Hurricane Ian has caused an island-wide blackout in Cuba this year making the government deal with a deepening energy crisis and growing discontent among Cubans.

The Caribbean island is again in the middle of an escalating tug-of-war between the United States, and Russia.

Russian oil has rushed onto the island, relieving severe blackouts, just as Cuba is pleading with the Biden administration to relax U.S. sanctions that it claims to hinder storm recovery efforts.

Since the commencement of the Ukraine crisis, Russia has delivered an estimated $352 million worth of oil to Cuba, the country's largest inflow this century, said reports.

In an increasingly complex geopolitical situation, the island nation has been left with its hands tied.

The deepening energy crisis is a major concern for Cuba. Foreign oil has been the country's primary energy source for decades.

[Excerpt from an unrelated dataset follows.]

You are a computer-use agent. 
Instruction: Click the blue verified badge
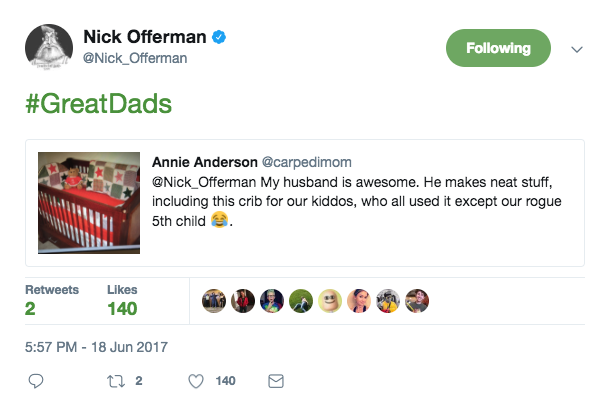(x=219, y=37)
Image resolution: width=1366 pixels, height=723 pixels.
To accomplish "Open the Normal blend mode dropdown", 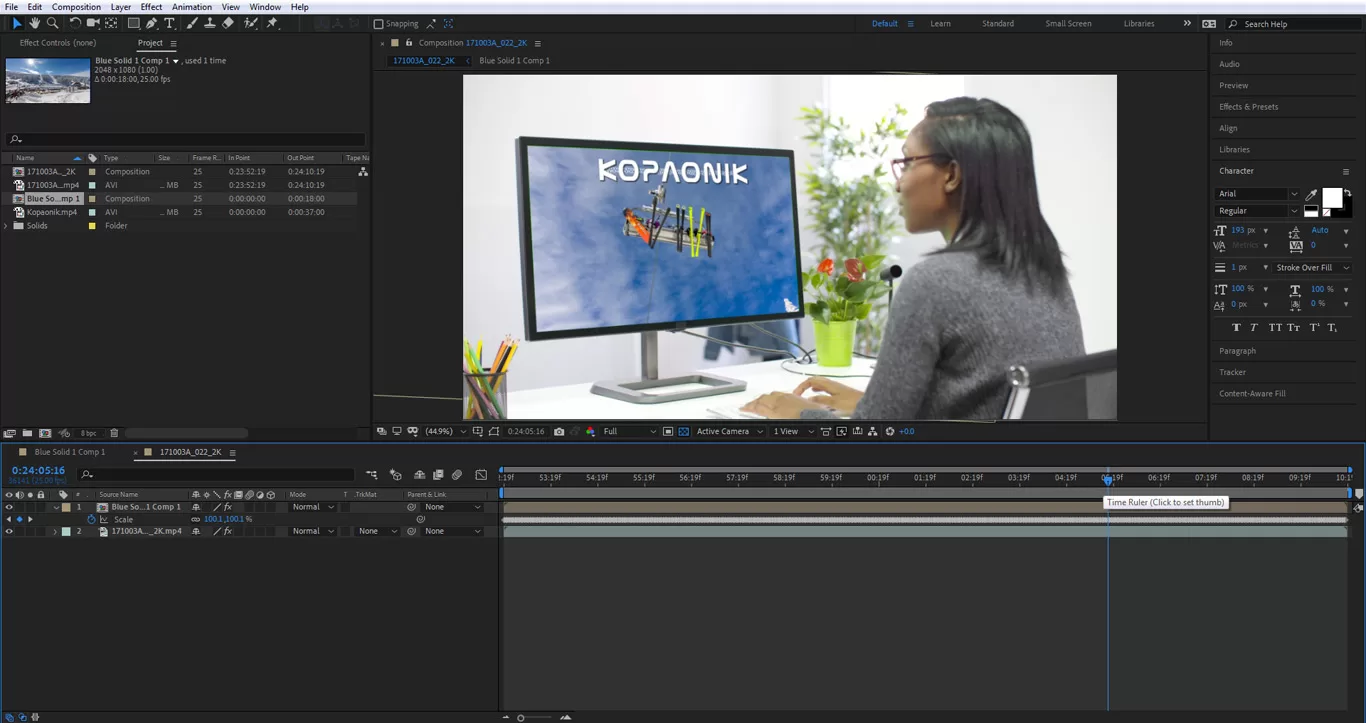I will tap(311, 507).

Before the Soviet Union collapsed in 1991, the Soviets sold Cuban oil for a significant discount to market prices. Later, during the height of its oil boom, Cuba struck a similar agreement with communist ally Venezuela, providing Cuban doctors in exchange for cheaper petroleum.

Since Venezuela has fallen into its own crisis, though, Cuba has been left short on both oil and a way to pay for it.

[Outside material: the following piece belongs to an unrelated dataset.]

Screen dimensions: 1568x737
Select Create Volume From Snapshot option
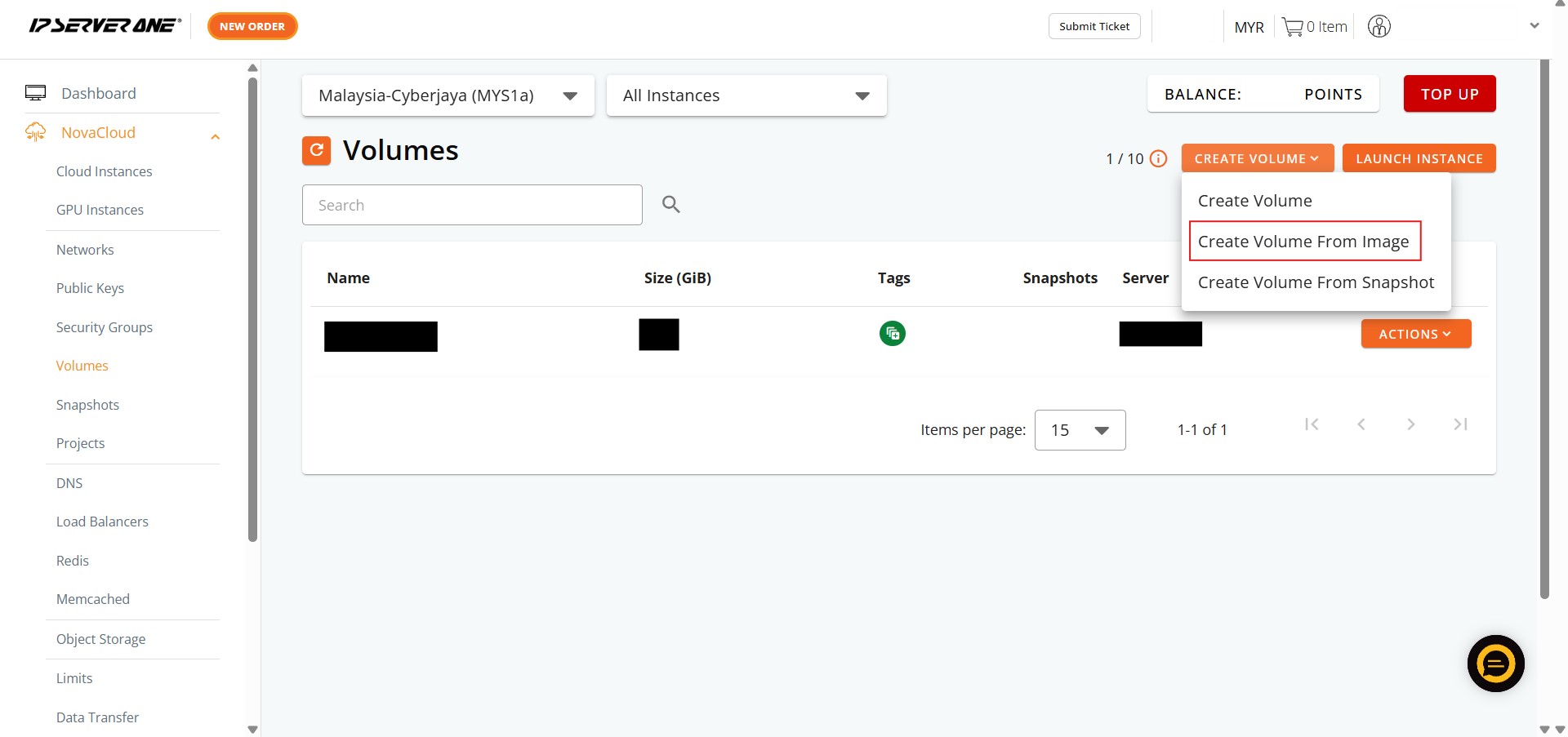point(1315,282)
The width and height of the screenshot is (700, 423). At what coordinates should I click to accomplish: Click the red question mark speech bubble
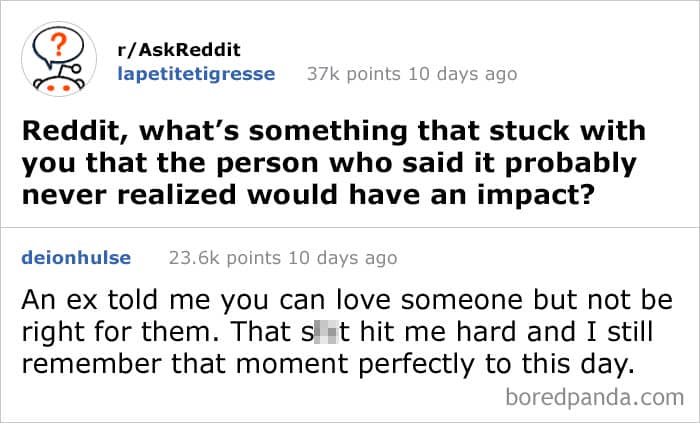[x=59, y=47]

Despite speculation that Venezuela may be fronting part of the costs, Cuba’s Deputy Foreign Affairs Minister Carlos Cossío told The Associated Press in an interview Wednesday that “Cuba, of course, pays.”

Key power plants, however, slowly deteriorated over years of postponed maintenance. The Cuban government struggled to develop its own energy industry and utilize the island's solar and wind energy resources.

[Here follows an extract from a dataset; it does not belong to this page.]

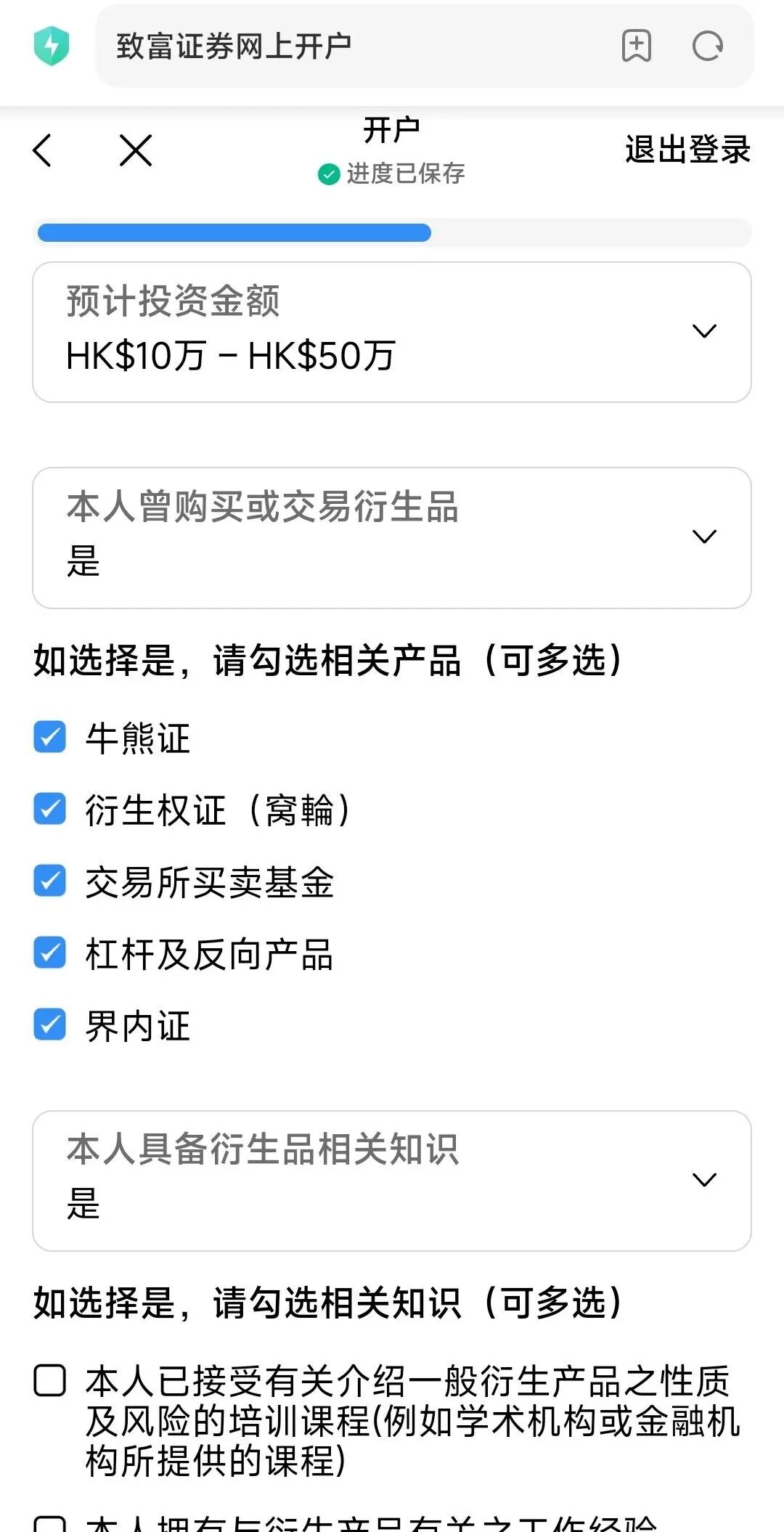784x1532 pixels.
Task: Open 本人具备衍生品相关知识 dropdown
Action: click(392, 1180)
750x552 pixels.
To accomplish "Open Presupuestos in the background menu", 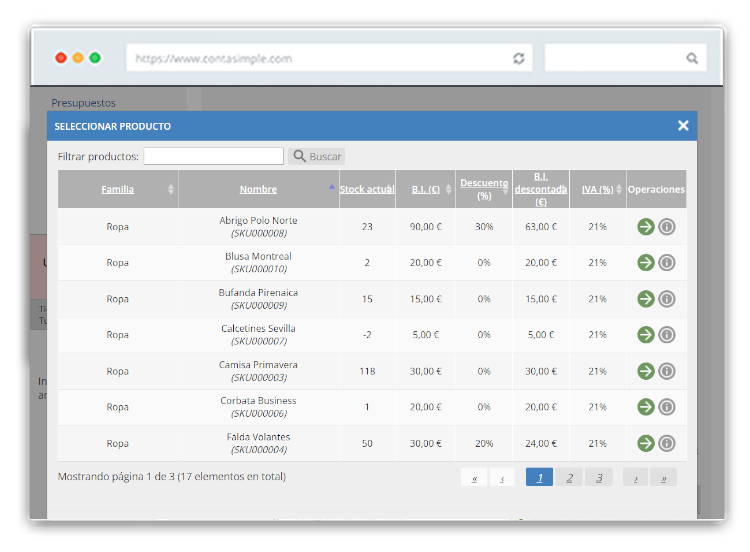I will pyautogui.click(x=83, y=102).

Cuba blames the lack of investment on American sanctions meant to cripple the nation’s economy.

The American embargo stretches back to the Cold War, though Cuba had a brief respite during the Obama administration. Restrictions came back into full force under the Trump administration, exacerbating economic turmoil caused by COVID-19.

While President Joe Biden has eased certain sanctions, many of the measures have stayed in place.

Cuba's economic troubles are attributed by American officials and critics to poor leadership and a failure to support the country's private sector.